There were guards in every corner of the building, relaxed but vigilant. Dashing about here and there were waiters in black jackets, black breeches, and long maroon waist-aprons. There was a large kitchen at the rear of Meraggio’s, and a wine cellar that would have done any tavern proud. The affairs of the men and women at the countinghouse were often too pressing to waste time going out or sending out for food. Some of the private members lived at the place, for all intents and purposes, returning to their homes only to sleep and change clothes, and then only because Meraggio’s closed its doors shortly after Falselight.
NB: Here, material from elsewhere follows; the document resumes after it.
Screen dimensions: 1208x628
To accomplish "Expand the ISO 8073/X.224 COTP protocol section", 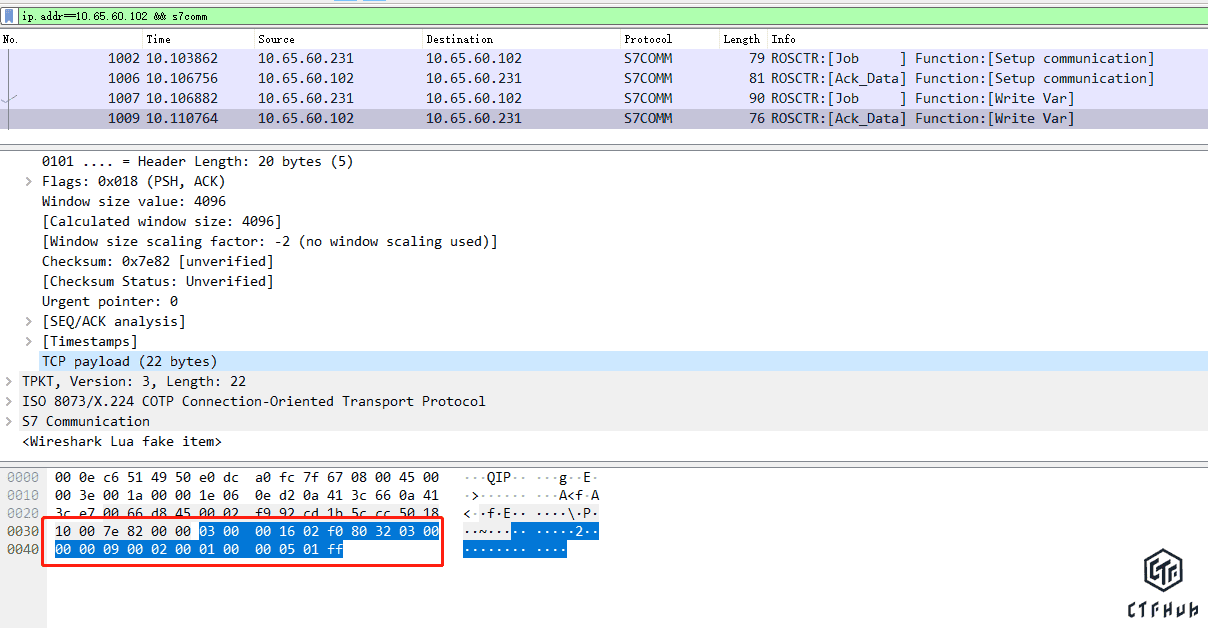I will pyautogui.click(x=10, y=401).
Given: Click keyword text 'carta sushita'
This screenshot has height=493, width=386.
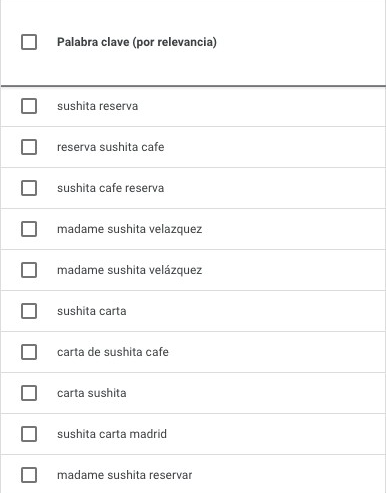Looking at the screenshot, I should click(92, 393).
Moving with calm self-assurance, Locke found his way to the public gallery desk marked “55.” Koreander Previn was a lawscribe who’d helped the Sanzas set up the perfectly legitimate accounts of Evante Eccari several years previously. Locke remembered him as having been a near match for his own size; he prayed to himself that the man hadn’t developed a taste for rich food in the time since.

“Yes,” said Previn, who thankfully remained as trim as ever, “how can I help you?”
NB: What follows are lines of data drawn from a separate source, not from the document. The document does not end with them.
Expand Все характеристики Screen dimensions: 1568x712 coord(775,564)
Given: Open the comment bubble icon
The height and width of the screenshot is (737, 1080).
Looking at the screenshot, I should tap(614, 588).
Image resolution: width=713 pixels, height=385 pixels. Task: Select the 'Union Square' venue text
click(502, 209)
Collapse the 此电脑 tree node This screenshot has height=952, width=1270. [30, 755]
Locke considered the man’s loosely tailored, open-front coat; it was pine green with yellow-gold trimmings on the flaring purple cuffs. The man had a good eye for fashionable cuts and was apparently as blind as a brass statue when it came to colors.

“Master Previn,” said Locke, “my name is Tavrin Callas, and I find myself possessed of a very singular problem, one that you may well be able to lay to rest—though I must warn you it is somewhat outside the purview of your ordinary duties.”

“I’m a lawscribe,” said Previn, “and my time is usually measured, when I am sitting with a client. Do you propose to become one?”

“What I propose,” said Locke, “would put no fewer than five full crowns in your pocket, perhaps as early as this afternoon.” He passed a hand over the edge of Previn’s desk and caused a white iron crown to appear there by legerdemain; his technique might have been a little bit shaky, but Previn was apparently unacquainted with the skill, for his eyebrows rose.

“I see. You
do
have my attention, Master Callas,” said Previn.

“Good, good. I hope that I shall shortly have your earnest cooperation, as well. Master Previn, I am a representative of a trade combine that I would, in all honor, prefer not to name. Although I am Camorri-born, I live and work out of Talisham. I am scheduled tonight to dine with several very important contacts, one of them a don, to discuss the business matter I have been sent to Camorr to see through. I, ah…this is most embarrassing, but I fear I have been the victim of a rather substantial theft.”

“A theft, Master Callas? What do you mean?”

“My wardrobe,” said Locke. “All of my clothing, and all of my belongings, were stolen while I slept. The tavern-master, why, confound the bastard, he claims that he can bear no responsibility for the crime, and he insists I must have left my door unlocked!”

“I can recommend a solicitor that would suit, for such a case.” Previn opened a desk drawer and began hunting through the parchments that lay within. “You could bring the tavern-master before the Common Claims court at the Palace of Patience; it might take as little as five or six days, if you can get an officer of the watch to corroborate your story. And I can draw up all the documents necessary to—”

“Master Previn, forgive me. That is a wise course of action; in most other circumstances I would gladly pursue it, and ask you to draw out whatever forms were required. But I don’t have five or six days; I fear I have only hours. The dinner, sir, is this evening, as I said.”

“Hmmm,” said Previn. “Could you not reschedule the dinner? Surely your associates would understand, with you facing such an extremity.”

“Oh, if only I could. But Master Previn, how am I to appear before them, asking them to entrust tens of thousands of crowns to the ventures of my combine, when I cannot even be entrusted to vouchsafe my own wardrobe? I am…I am most embarrassed. I fear I shall lose this affair, let it slip entirely through my fingers. The don in question, he is…he is something of an eccentric. I fear he would not tolerate an irregularity such as my situation presents; I fear, if put off once, he would not desire to meet again.”